How best to describe the result? Some formalization is possible here: a politicization axis, on one hand, measuring degrees of mobilization, and a social axis, measuring degrees of civic affiliation and membership, on the other. Plotted on these, the first line—an aggregate of turnout, protest activity, political assassination—shows a marked uptick in the wake of the 2008 credit crunch. At the same time, this upward sloping curve is crossed by a downward-sloping line: a continuous decline of indices tracking civic engagement. Throughout the recent ‘decade of protest’, the secular decline in American membership organizations only accelerated; unions, clubs, associations, political parties and now—spectacularly for American life—churches continued to lose members, exacerbated by the rise of a new digital media circuit and tightening labour laws, and compounded by the ‘loneliness epidemic’ that metastasized out of the actual one of 2020. 

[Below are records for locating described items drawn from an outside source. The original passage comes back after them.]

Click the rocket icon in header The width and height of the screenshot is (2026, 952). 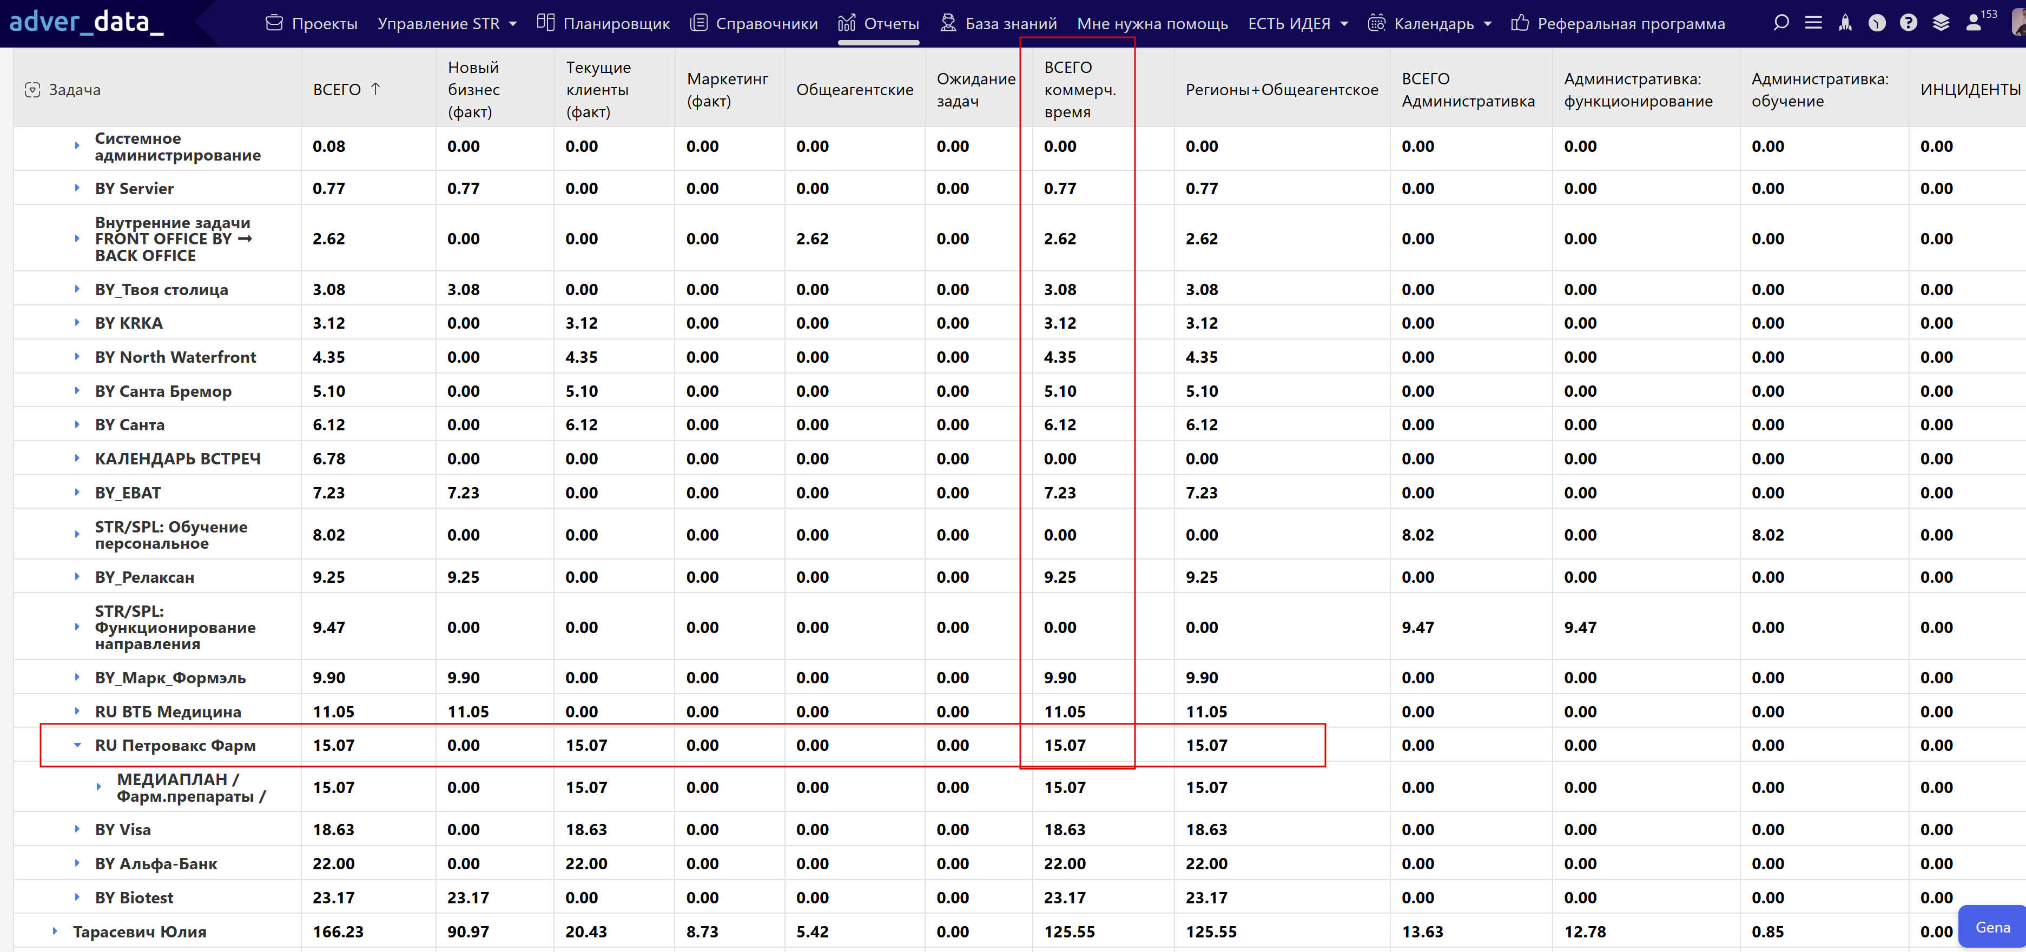pos(1845,23)
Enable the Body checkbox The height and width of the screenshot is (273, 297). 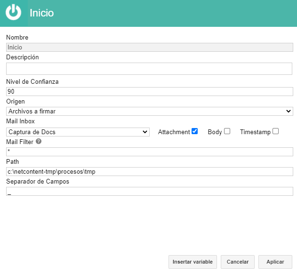pyautogui.click(x=227, y=131)
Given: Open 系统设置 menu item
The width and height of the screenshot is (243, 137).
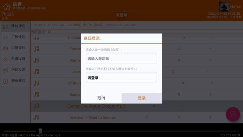Looking at the screenshot, I should point(18,59).
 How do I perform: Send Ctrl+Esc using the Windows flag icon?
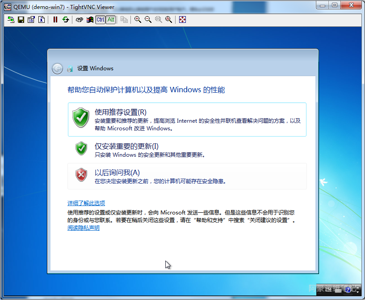pos(90,20)
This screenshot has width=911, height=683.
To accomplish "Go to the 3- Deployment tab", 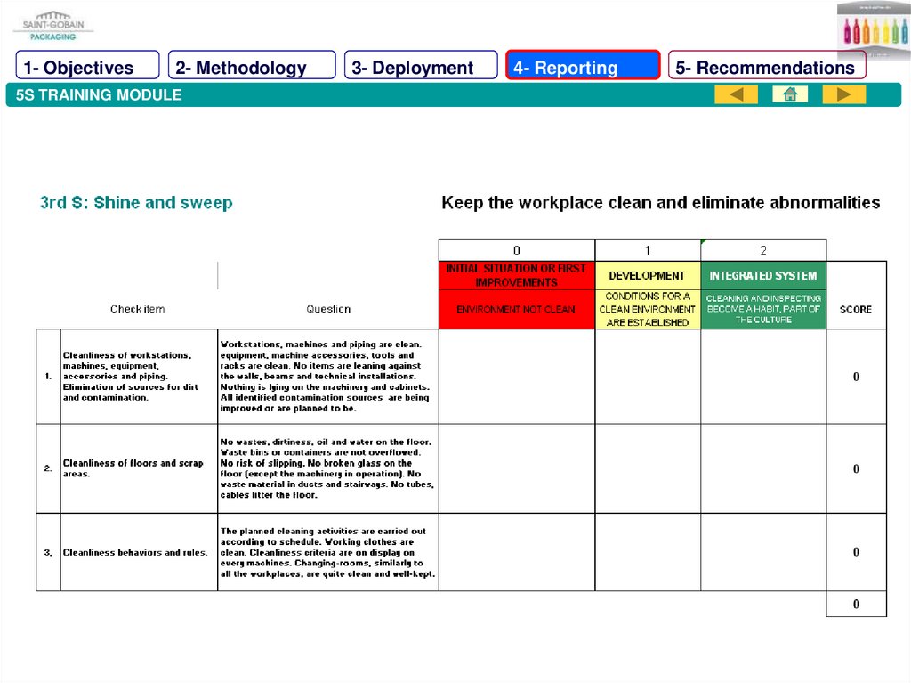I will (420, 67).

The result is a curiously K-shaped recovery: while the erosion of American civic life proceeds apace, the country’s public sphere is increasingly subject to convulsive instances of agitation and controversy, from storming of government buildings to online conspiracy theories. General discontent runs high, fuelling political emotions; anger at police racism or Zionist violence—at immigrant crime or Chinese weather balloons—boils over. 

Here the concept of ‘hyperpolitics’—a form of politicization without clear political consequences—may prove useful. Post-politics was finished off by the 2010s; the public sphere has been repoliticized and re-enchanted, but on terms which are more individualistic and short-termist, evoking the fluidity and ephemerality of the online world. This is an abidingly ‘low’ form of politics—low-cost, low-entry, low-duration, and all too often, low-value. It is distinct both from the post-politics of the Clintonite 1990s, in which public and private were radically separate, and the traditional mass politics of the twentieth century, always low in the us. What Americans are left with is a grin without a cat: a politics with only weak policy influence or institutional ties.